____ Dataset entries

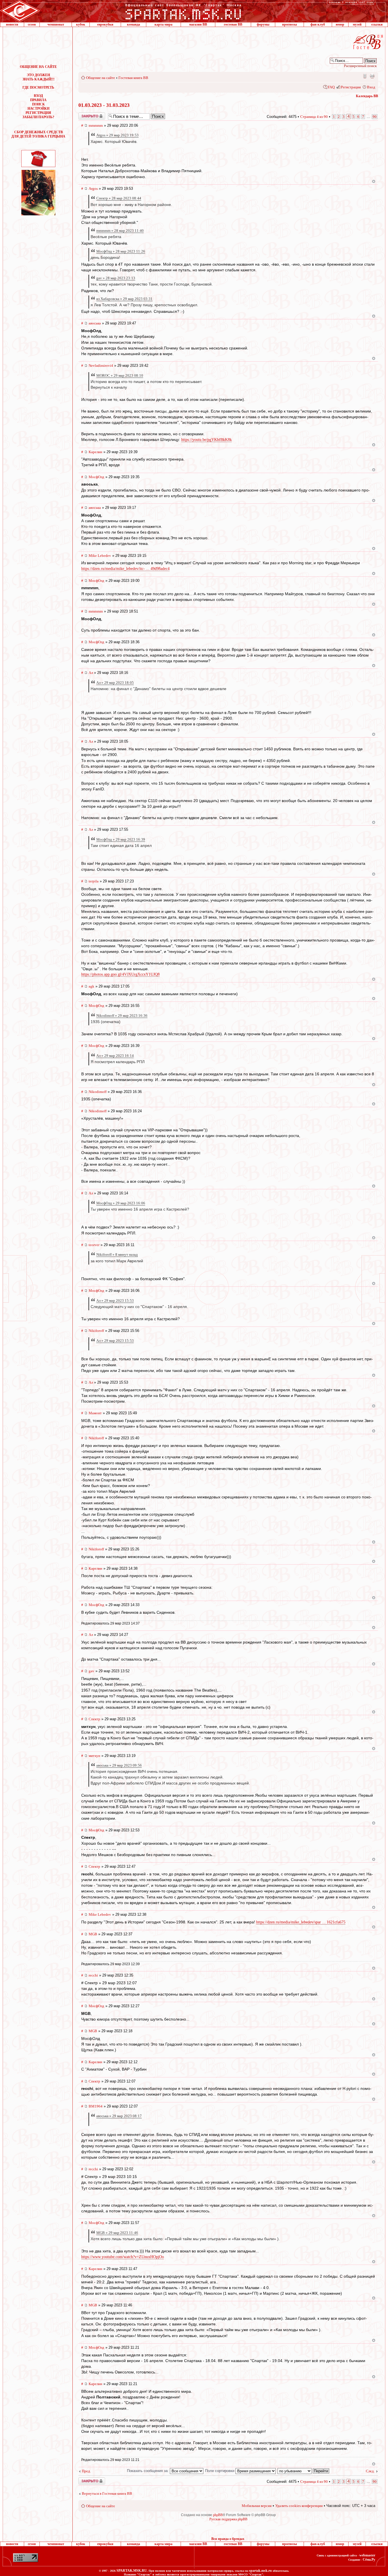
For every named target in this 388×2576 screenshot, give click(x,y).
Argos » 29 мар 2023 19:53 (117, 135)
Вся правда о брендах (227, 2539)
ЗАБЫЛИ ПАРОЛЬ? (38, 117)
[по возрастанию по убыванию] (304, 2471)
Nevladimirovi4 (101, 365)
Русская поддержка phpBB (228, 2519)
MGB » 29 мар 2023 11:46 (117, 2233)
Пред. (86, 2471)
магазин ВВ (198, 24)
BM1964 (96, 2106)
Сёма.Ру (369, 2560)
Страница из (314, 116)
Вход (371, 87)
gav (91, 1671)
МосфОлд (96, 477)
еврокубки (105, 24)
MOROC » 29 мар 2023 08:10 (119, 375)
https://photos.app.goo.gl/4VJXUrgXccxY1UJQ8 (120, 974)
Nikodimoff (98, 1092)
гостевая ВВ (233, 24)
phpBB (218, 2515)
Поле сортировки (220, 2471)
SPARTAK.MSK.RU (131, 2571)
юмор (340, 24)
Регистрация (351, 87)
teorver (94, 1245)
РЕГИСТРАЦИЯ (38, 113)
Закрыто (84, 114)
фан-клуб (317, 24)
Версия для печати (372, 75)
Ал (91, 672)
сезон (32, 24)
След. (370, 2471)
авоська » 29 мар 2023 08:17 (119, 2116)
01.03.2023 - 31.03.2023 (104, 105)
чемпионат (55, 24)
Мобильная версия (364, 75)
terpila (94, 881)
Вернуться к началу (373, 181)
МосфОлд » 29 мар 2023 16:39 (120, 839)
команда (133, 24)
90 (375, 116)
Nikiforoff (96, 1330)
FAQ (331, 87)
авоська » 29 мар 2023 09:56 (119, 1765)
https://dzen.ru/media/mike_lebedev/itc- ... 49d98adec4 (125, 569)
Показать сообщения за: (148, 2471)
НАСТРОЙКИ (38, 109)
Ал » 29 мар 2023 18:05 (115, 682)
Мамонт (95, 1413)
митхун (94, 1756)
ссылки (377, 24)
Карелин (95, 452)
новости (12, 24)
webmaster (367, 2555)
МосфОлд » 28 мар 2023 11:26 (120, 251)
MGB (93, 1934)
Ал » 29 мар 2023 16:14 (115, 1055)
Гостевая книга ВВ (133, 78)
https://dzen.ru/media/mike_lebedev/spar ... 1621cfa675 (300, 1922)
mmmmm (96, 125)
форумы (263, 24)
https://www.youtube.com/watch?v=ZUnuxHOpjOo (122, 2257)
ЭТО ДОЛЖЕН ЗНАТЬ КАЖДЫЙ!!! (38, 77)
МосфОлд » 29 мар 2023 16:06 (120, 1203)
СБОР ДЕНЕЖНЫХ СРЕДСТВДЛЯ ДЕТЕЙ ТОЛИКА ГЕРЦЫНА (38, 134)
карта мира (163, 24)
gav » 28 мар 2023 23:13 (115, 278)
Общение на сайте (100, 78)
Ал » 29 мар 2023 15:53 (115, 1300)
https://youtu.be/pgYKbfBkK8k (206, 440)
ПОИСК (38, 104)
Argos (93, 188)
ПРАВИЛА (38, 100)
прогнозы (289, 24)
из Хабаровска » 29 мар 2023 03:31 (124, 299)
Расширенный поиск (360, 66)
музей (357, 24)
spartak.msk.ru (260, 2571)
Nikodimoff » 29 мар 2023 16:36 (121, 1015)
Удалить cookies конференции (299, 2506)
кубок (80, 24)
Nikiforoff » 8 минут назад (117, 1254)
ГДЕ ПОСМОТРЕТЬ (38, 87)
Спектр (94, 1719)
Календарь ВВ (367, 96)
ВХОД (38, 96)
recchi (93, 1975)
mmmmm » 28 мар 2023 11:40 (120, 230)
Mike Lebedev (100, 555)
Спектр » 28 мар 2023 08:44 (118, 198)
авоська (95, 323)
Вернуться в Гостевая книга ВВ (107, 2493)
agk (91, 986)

________
____ Dataset entries

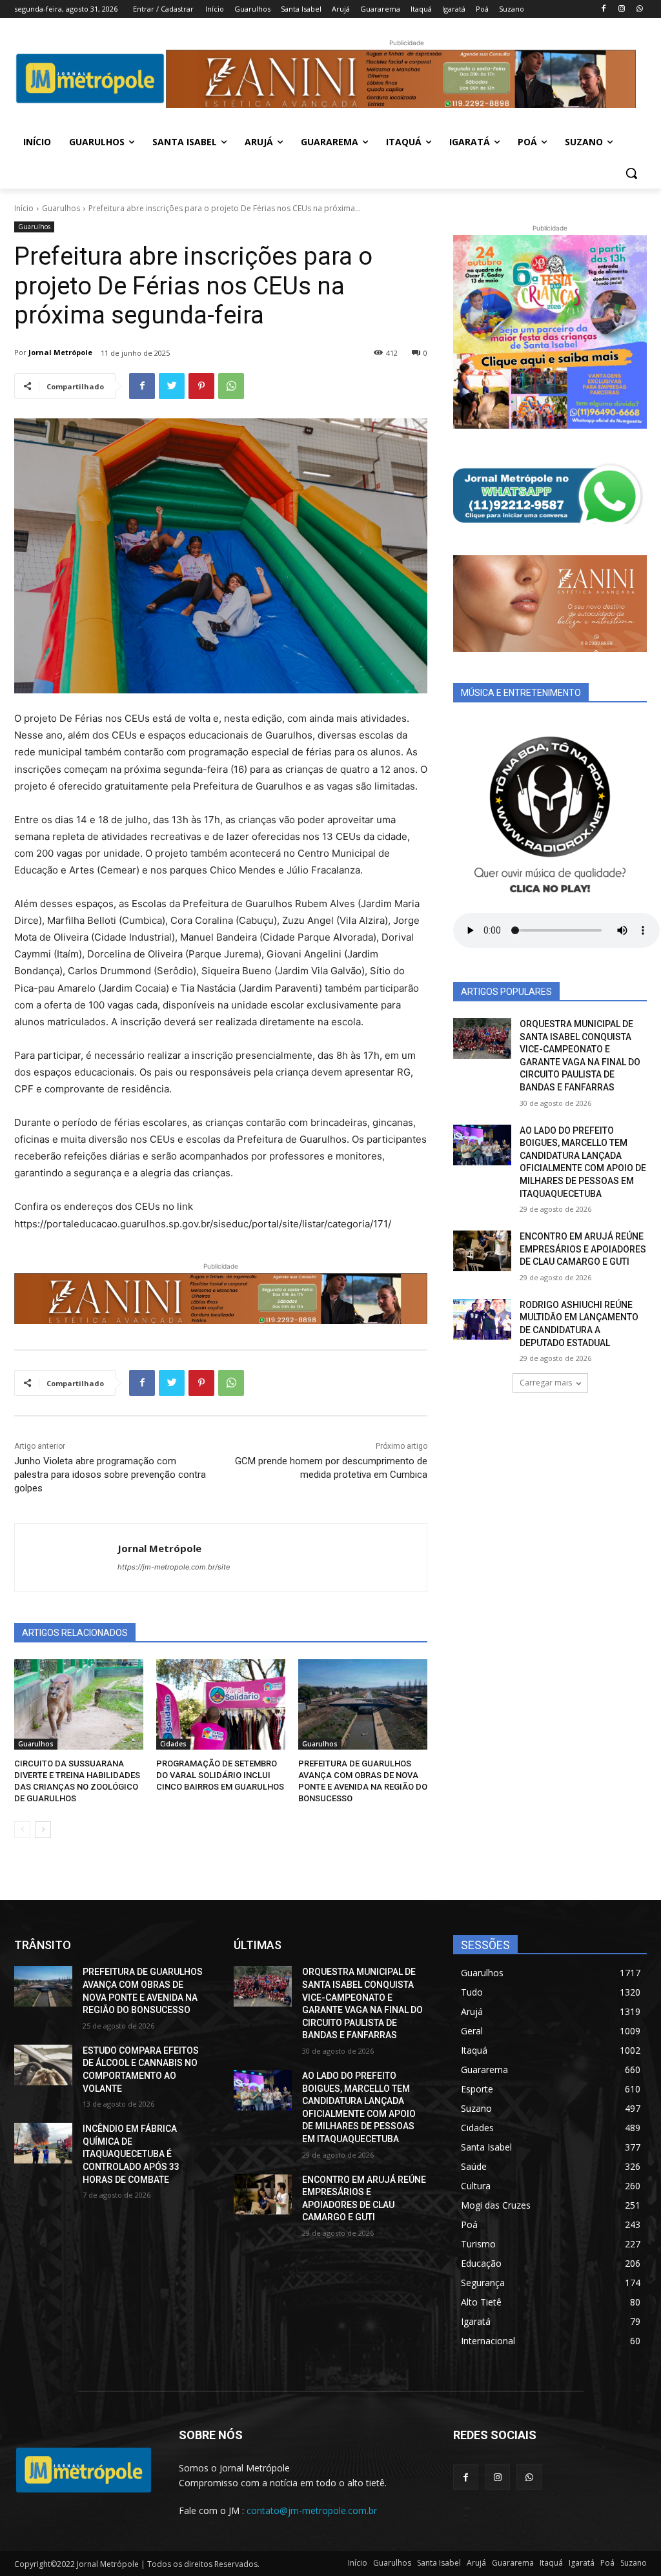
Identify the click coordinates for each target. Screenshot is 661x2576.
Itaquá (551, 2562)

________

#### [Instructions to follow]
Taking the records above, retype every line from the one with "сезон (32, 24)" down to the one with "webmaster (367, 2555)", exactly and with nothing else.

#### [Answer]
сезон (32, 24)
След. (370, 2471)
авоська » 29 мар 2023 08:17 (119, 2116)
01.03.2023 - 31.03.2023 (104, 105)
чемпионат (55, 24)
Мобильная версия (364, 75)
terpila (94, 881)
Вернуться к началу (373, 181)
МосфОлд » 29 мар 2023 16:39 (120, 839)
команда (133, 24)
90 (375, 116)
Nikiforoff (96, 1330)
FAQ (331, 87)
авоська » 29 мар 2023 09:56 (119, 1765)
https://dzen.ru/media/mike_lebedev/itc- ... 49d98adec4 (125, 569)
Показать сообщения за: (148, 2471)
НАСТРОЙКИ (38, 109)
Ал » 29 мар 2023 18:05 (115, 682)
Мамонт (95, 1413)
митхун (94, 1756)
ссылки (377, 24)
Карелин (95, 452)
новости (12, 24)
webmaster (367, 2555)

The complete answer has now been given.